Hi,
I'm doing transcription level analysis with my RNA-seq data while seeing nature protocol(https://www.nature.com/articles/nprot.2016.095).
I did alignment, assembly and quantification expressed genes and transcripts with HISAT2 and Stringtie. However, I found my sample sizes was small (n < 4 per group) as mentioned in nature protocol.
Note that Ballgown’s statistical test is a standard linear model based comparison. For small sample sizes (n < 4 per group) it is often better to perform regularization. This can be done using the limma33 package in Bioconductor.

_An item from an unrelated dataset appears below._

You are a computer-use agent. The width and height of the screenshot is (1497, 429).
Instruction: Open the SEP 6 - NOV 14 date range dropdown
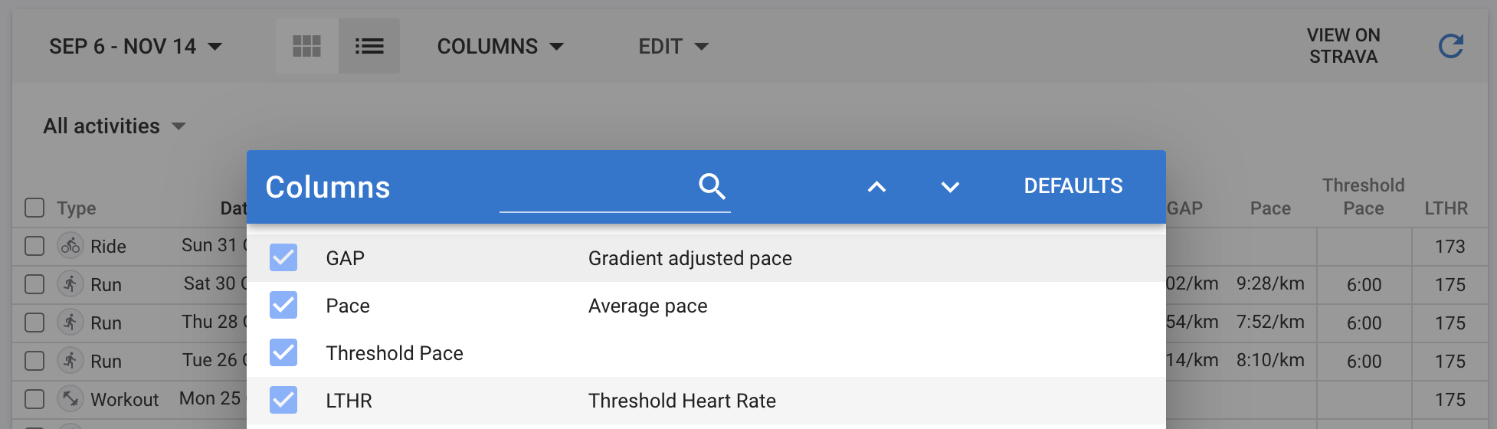pos(136,47)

Therefore, I did regularization on Limma, but I'm not sure if this is correct. So, I want to ask everyone to confirm my command below.
#use data in nature protocal
#create ballgown instance
pheno_data = read.csv("chrX_data/geuvadis_phenodata.csv")

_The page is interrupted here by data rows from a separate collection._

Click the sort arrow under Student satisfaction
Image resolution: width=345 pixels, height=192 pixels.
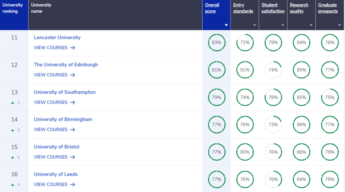pos(283,25)
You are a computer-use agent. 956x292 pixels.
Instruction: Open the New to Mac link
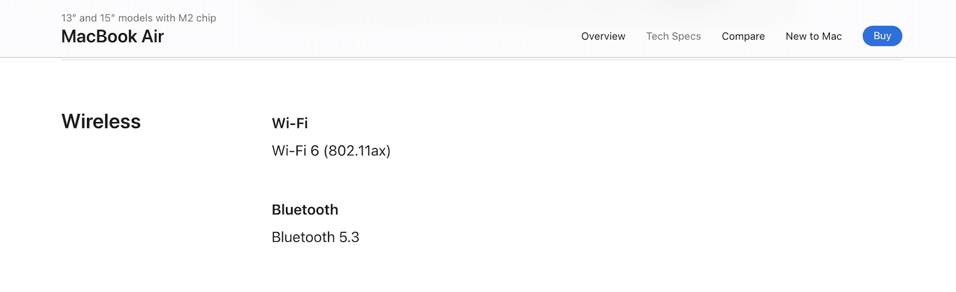click(x=814, y=36)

bg_chrX = ballgown(dataDir = "ballgown", samplePattern = "ERR", pData=pheno_data)
bg_chrX_filt = subset(bg_chrX,"rowVars(texpr(bg_chrX)) >1",genomesubset=TRUE)
#make design for limma
design <- model.matrix(~0+sex+population, data=pheno_data)
colnames(design) <- gsub("sex", "", colnames(design))
#regularization on limma
v <- voom(texpr(bg_chrX_filt), design, plot=TRUE)
vfit <- lmFit(v, design)
efit <- eBayes(vfit)
plotSA(efit, main="Final model: Mean-variance trend")
contr <- makeContrasts(female - male, levels = colnames(coef(efit)))
tmp <- contrasts.fit(efit, contr)
tmp <- eBayes(tmp)
top.table <- topTable(tmp, sort.by = "P", n = Inf)
#see DEGs
head(top.table, 10)
I referred to those sites; https://github.com/alyssafrazee/ballgown
https://ucdavis-bioinformatics-training.github.io/2018-June-RNA-Seq-Workshop/thursday/DE.html
Thanks!
Thanks Gordon Smyth! I try to use limma based on counts.